**DIRECTIONS**
Copy exactly the lines from the beginning of the data down to and including the line holding "Fachbücher (676, 25)", without any pictures.

━━━ DATA LISTING

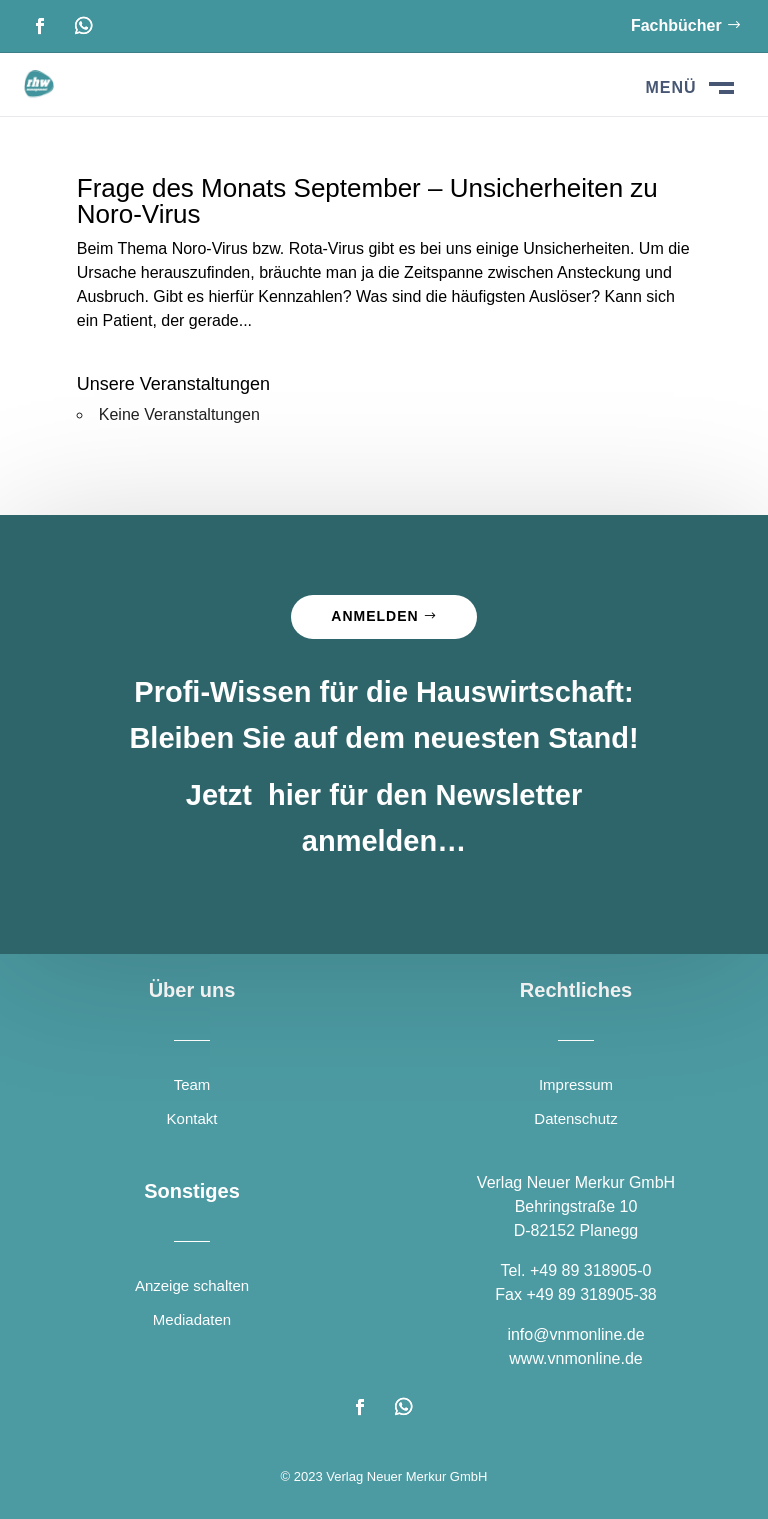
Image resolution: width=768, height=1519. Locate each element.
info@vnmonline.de (575, 1334)
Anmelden (374, 616)
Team (192, 1084)
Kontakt (192, 1118)
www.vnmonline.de (575, 1358)
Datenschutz (575, 1118)
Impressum (576, 1084)
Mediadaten (192, 1319)
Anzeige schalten (192, 1285)
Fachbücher (676, 25)
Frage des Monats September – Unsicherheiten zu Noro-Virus (367, 201)
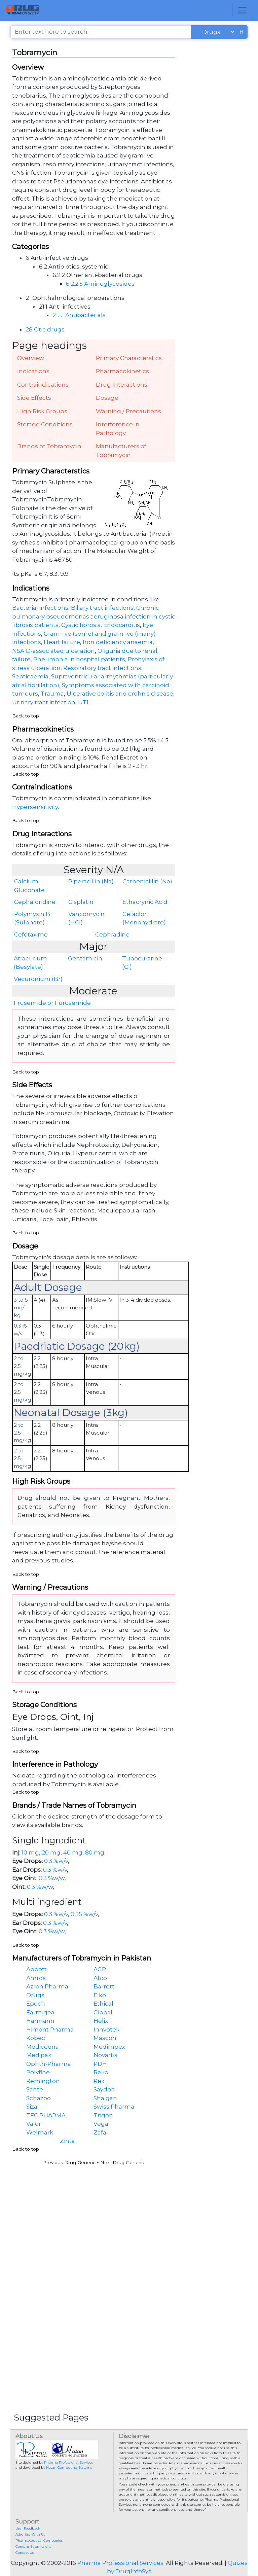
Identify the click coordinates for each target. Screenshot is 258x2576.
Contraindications (43, 384)
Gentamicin (85, 958)
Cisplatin (81, 901)
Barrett (104, 1986)
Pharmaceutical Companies (39, 2540)
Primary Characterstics (129, 358)
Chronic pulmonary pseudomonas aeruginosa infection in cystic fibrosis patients (93, 616)
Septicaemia (30, 676)
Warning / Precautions (128, 411)
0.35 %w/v (84, 1914)
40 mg (72, 1852)
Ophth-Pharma (48, 2063)
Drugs (35, 1995)
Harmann (40, 2020)
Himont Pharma (50, 2029)
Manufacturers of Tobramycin (121, 450)
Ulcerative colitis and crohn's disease (120, 693)
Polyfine (38, 2072)
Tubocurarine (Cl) (142, 963)
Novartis (105, 2055)
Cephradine (112, 934)
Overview (30, 358)
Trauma (52, 693)
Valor (33, 2123)
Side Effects (34, 397)
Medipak (38, 2055)
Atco (100, 1978)
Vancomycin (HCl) (86, 918)
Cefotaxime (31, 934)
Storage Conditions (45, 424)
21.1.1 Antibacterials (79, 315)
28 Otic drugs (45, 329)
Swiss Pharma (114, 2106)
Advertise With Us (30, 2534)
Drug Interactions (121, 384)
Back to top (25, 715)
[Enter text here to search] (100, 32)
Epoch (35, 2003)
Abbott (36, 1969)
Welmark (39, 2132)
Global (103, 2012)
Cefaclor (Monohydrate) (144, 918)
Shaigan (105, 2098)
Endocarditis (121, 625)
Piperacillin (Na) (91, 881)
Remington (43, 2081)
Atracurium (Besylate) (30, 963)
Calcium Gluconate (29, 885)
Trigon (103, 2115)
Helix (101, 2020)
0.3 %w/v (56, 1861)
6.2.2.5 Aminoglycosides (100, 283)
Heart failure (62, 642)
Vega (101, 2123)
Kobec (35, 2038)
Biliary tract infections (102, 607)
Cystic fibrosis (81, 625)
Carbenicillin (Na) (147, 881)
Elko (100, 1995)
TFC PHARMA (46, 2115)
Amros (36, 1978)
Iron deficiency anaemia (118, 642)
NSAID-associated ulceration (53, 650)
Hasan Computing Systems (69, 2467)
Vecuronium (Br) (38, 979)
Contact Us (24, 2552)
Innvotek (106, 2029)
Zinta (67, 2141)
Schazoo (38, 2098)
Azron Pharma (47, 1986)
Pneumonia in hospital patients (79, 659)
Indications (33, 371)
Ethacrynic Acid (145, 901)
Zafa (100, 2132)
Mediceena (42, 2046)
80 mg (94, 1852)
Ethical (103, 2003)
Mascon (105, 2038)
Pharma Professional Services (68, 2462)
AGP (100, 1969)
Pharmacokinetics (122, 371)
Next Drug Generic (122, 2162)
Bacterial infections (40, 607)
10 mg (30, 1852)
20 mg (51, 1852)
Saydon (104, 2089)
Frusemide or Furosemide (52, 1002)
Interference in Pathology (118, 428)
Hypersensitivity (35, 807)
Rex (99, 2081)
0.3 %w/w (52, 1878)
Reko (101, 2072)
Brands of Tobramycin (49, 446)
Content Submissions (33, 2546)
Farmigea (40, 2012)
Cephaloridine (35, 901)
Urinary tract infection (43, 702)
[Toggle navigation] (242, 10)
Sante (34, 2089)
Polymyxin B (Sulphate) (32, 918)
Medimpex (109, 2046)
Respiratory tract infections (102, 668)
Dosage (107, 397)
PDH (100, 2063)
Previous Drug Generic (69, 2162)
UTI (83, 702)
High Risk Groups (42, 411)
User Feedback (27, 2528)
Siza (31, 2106)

━━━━━━

**SOLUTION TO THIS TASK**
Image resolution: width=768, height=1519. Locate each element.
info@vnmonline.de (575, 1334)
Anmelden (374, 616)
Team (192, 1084)
Kontakt (192, 1118)
www.vnmonline.de (575, 1358)
Datenschutz (575, 1118)
Impressum (576, 1084)
Mediadaten (192, 1319)
Anzeige schalten (192, 1285)
Fachbücher (676, 25)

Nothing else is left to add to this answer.